(Collected data)
• • • •
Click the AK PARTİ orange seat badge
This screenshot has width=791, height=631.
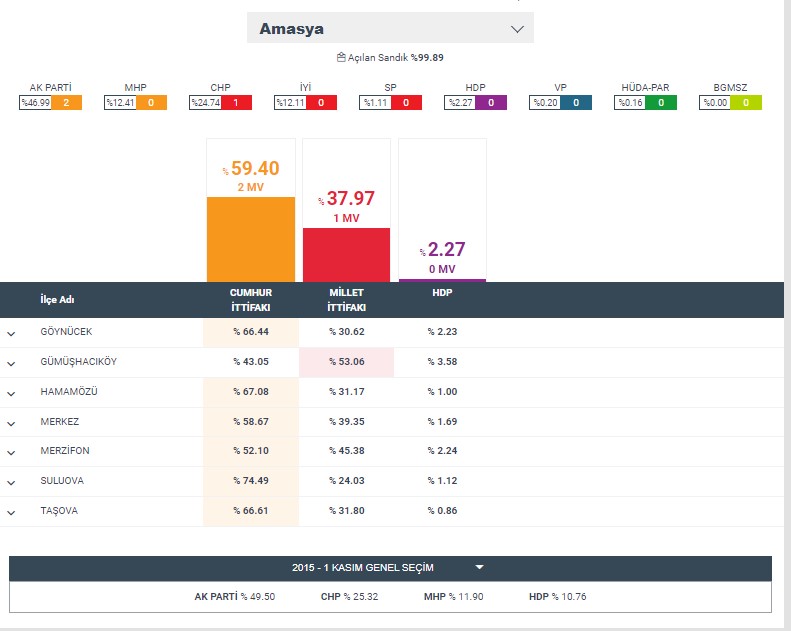pyautogui.click(x=66, y=103)
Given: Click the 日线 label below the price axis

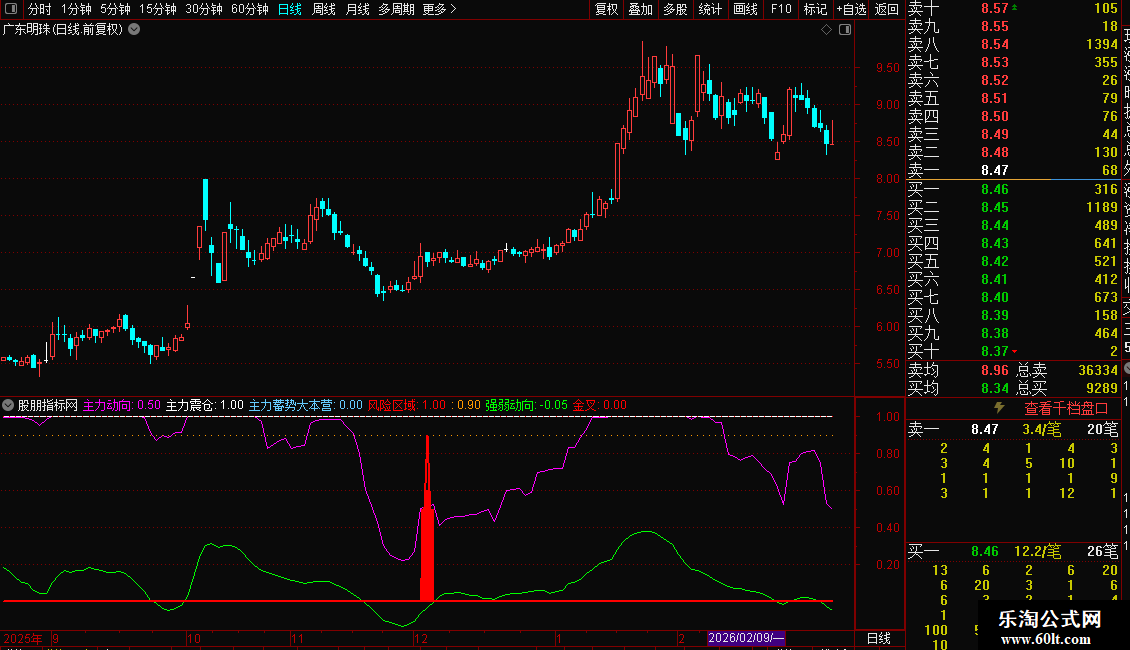Looking at the screenshot, I should coord(878,638).
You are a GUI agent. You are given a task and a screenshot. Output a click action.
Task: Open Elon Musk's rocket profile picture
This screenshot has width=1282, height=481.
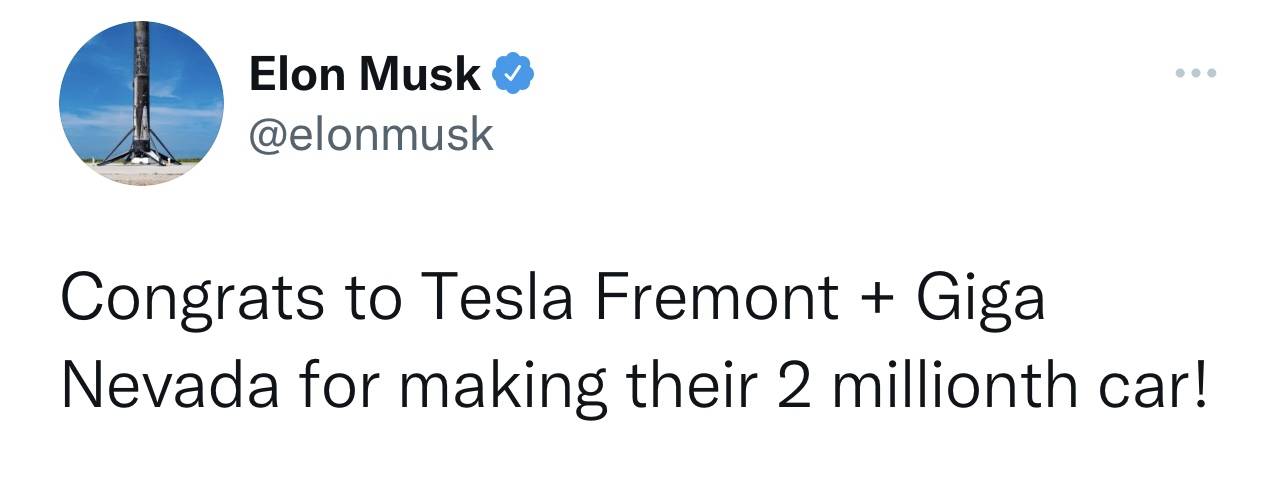coord(141,104)
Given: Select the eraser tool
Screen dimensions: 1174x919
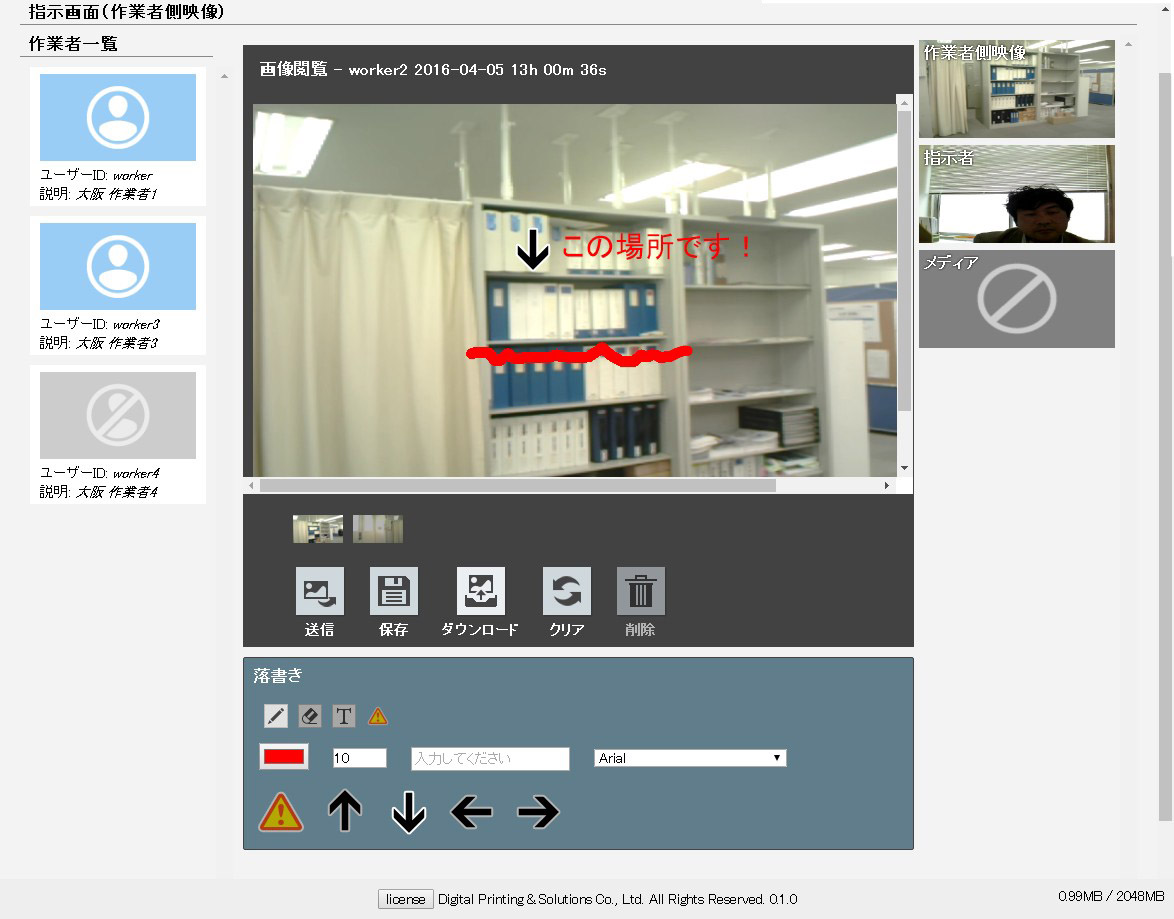Looking at the screenshot, I should click(310, 716).
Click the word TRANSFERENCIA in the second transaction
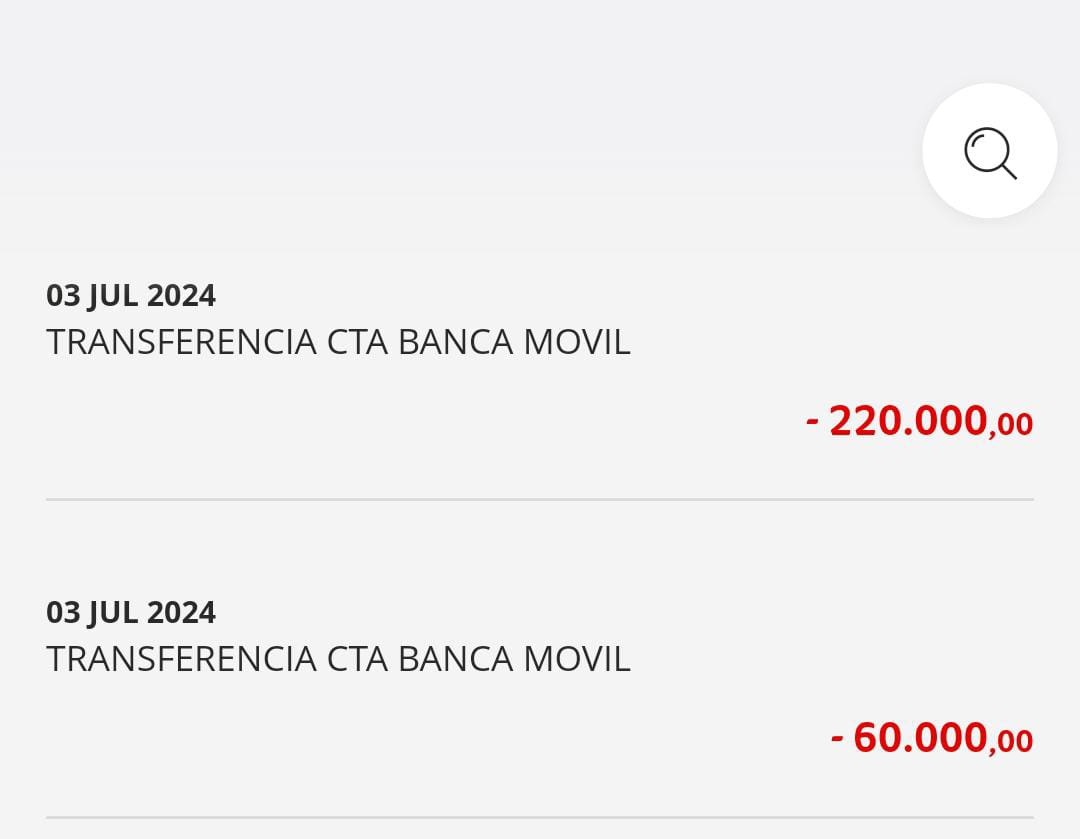 point(181,659)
• • • •
* [TASK PROMPT] What you hand back should match the entries above exactly, except that no picture appears.

* [OUTPUT]
Click the AK PARTİ orange seat badge
This screenshot has width=791, height=631.
pyautogui.click(x=66, y=103)
Given: Click the 日线 label below the price axis

Looking at the screenshot, I should coord(878,638).
You are a GUI agent. You are given a task and a screenshot. Output a click action.
Task: Open Elon Musk's rocket profile picture
This screenshot has width=1282, height=481.
coord(141,104)
Given: Select the eraser tool
Screen dimensions: 1174x919
Looking at the screenshot, I should click(310, 716).
Click the word TRANSFERENCIA in the second transaction
 point(181,659)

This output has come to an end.